Jamie lee Jurbala dances poolside during the opening day of Nikki Beach at Tropicana Las Vegas Friday, May 27, 2011.

Today’s Strip pool parties are a much different scene than the resort pools of yesteryear, where the high roller’s wife might park herself for a tan and an umbrella drink before meeting her husband for a show and dinner after a day of gambling. These pools have their own entrance lines with velvet ropes at the door and have the ability to charge night life prices, raking in as much as, if not more, than some of the city’s biggest nightclubs on busy weekend afternoons. They blur the lines of the city’s megaclubs and hotel pools, creating a whole new category of entertainment: The dayclub.

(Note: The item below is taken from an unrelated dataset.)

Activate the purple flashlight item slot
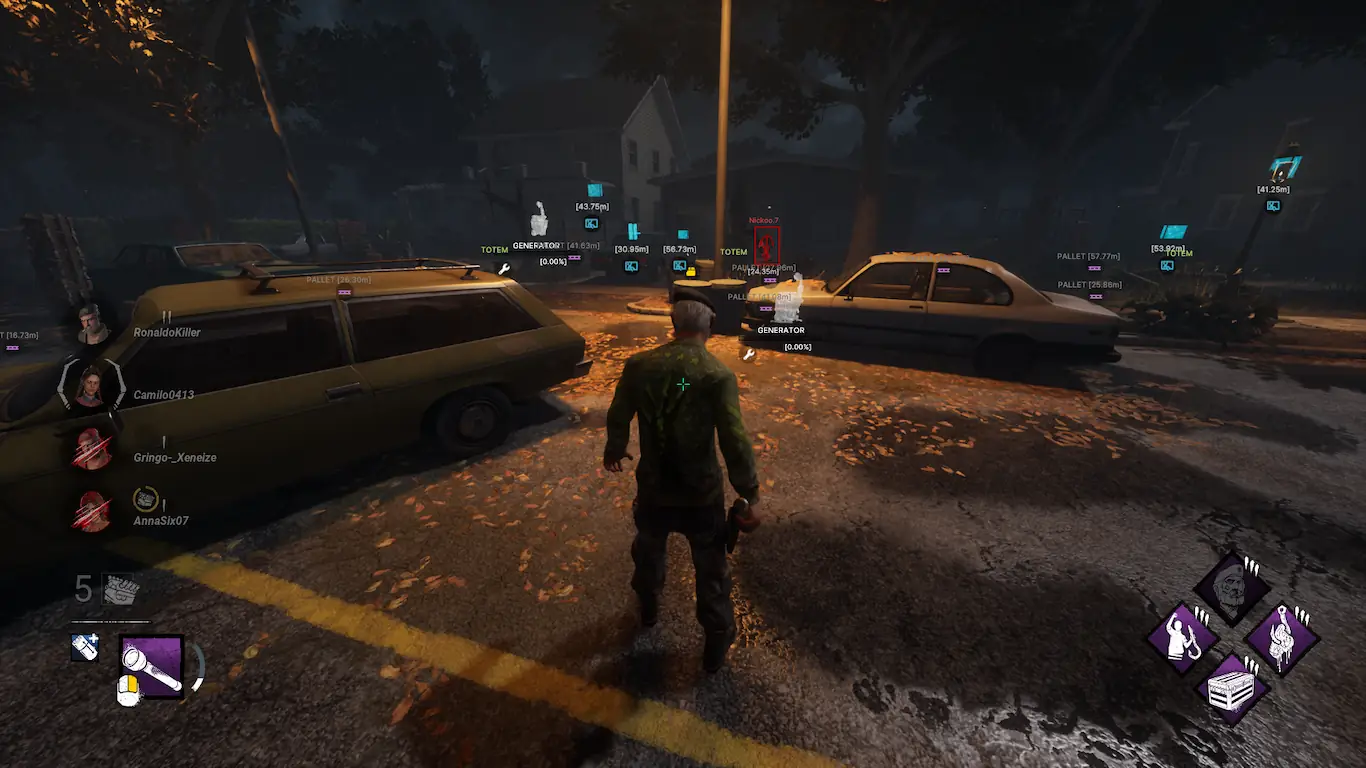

Here are five pool parties that are uniquely Las Vegas:

  • Encore Beach Club

    Casino mogul Steve Wynn stepped into the pool party game in May 2010, in true Steve Wynn fashion, spending $68 million to turn the former entrance of his $2.3 billion Encore Las Vegas into the massive and ultra luxurious Encore Beach Club. The venue is the most expensive pool party venue on the Strip to date. Encore Beach Club features 26 cabanas, many of which are Strip-front, and eight two-story, 350-square-foot bungalows with private pools and private bathrooms that garner five-digit tabs on some weekends.

  • Marquee dayclub

    Tao Group recently opened its second pool party venue this spring, Marquee at Cosmopolitan. The $60 million venue is part pool club, part nightclub with 22,000 square feet of the 60,000-foot facility dedicated to daylife. It’s 4,000 square feet larger than Tao Beach and features two main pools with eight additional private pools in the VIP cabanas. Marquee is house music-driven venue, hosting some of the most popular electronica DJs in the world.

  • Rehab

    Rehab at Hard Rock is the pool party that started them all. The weekly party, which started in 2004, is now in its eighth season and more popular than ever. Patrons line up hours before the pool opens and by the end of the day, the venue has hosted more than 5,000 partygoers on a busy Sunday. Cover charge can go as high as $100, depending the celebrity host, and anything else (towels, drinks, chairs) is extra. Rehab requires its VIP cabana patrons to spend between $1,000 and $20,000 in food and beverage minimums.

  • Nikki Beach

    The Internationally-known Nikki Beach brand landed at the Tropicana this spring. The brand operates clubs in Miami, St. Tropez, Cabo San Lucas and is opening several luxury resorts in Eastern Europe and the Middle East. But this pool party is going after a different crowd than others in Las Vegas: the 30- to 40-year-old jet-setter crowd. “We aren’t going to be the most expensive in town, but we will be more mature,” Nikki Beach co-owner Mike Penrod said.

  • Bare

    Bare at the Mirage, operated by Light Group, is one of the few topless pool parties on the Strip. The pool has more of secluded, discrete vibe because of the European-style sunbathing. Bare features two dipping pools and several daybeds and cabanas. The venue also plays host to celebrities, reality TV stars and guest DJs.